THE DEVELOPMENT OF RELIGIOUS THOUGHT.
Chapter 1.
We had at the time of early Roman society a political life of a highly developed type, which had run through a long course of evolution and which subsequently degenerated. At the same time we also had an established literature based upon that of Ancient Greece and implying a good deal of philosophy and of intellectual freedom. Side by side with all this, there also existed in the Western world, a religious atmosphere in which the grossest and most primitive of savage conceptions and usages thrived in a neighbourhood of a cool and detached scepticism.
Looked back on today it is hard to realize that a people's experience can be so uneven, and that development and retardation can exist at once to so remarkable a degree in the mind of a nation.

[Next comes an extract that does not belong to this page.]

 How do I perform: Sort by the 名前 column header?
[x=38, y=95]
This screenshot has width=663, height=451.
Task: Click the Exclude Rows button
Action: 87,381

Perhaps the explanation is that we judge peoples and ages too much by their literature, and by their literature only after it has survived the test of centuries.
In all immortal literature there is a common note; it deals with the deathless and the vital; and superstition, though long enough and tenacious enough of life, is outlived and outgrown by the power of mans creative instincts. And yet despite this impetus: there is a tendency in certain sections of each generation of men to be less wishful to think and less capable of thought.
Invariably, what might be termed "religion" in the broadest sense begins in magic, with rites and symbols that belong to the crudest of Nature-worship; e.g to agriculture, for instance, and this gradually develops or absorbs higher ideas, till it may reach the unity of the concept of a Supreme Being and the immortality of the soul.
The critical point is reached though where the ultimate question is, will it cut itself clear of its past? Thus we see that the early religions based upon the beliefs of Cybele and Isis that this was never achieved. It sprung up, flourished for a time, and when its course had been run, it withered, leaving a void of unanswered spiritual needs.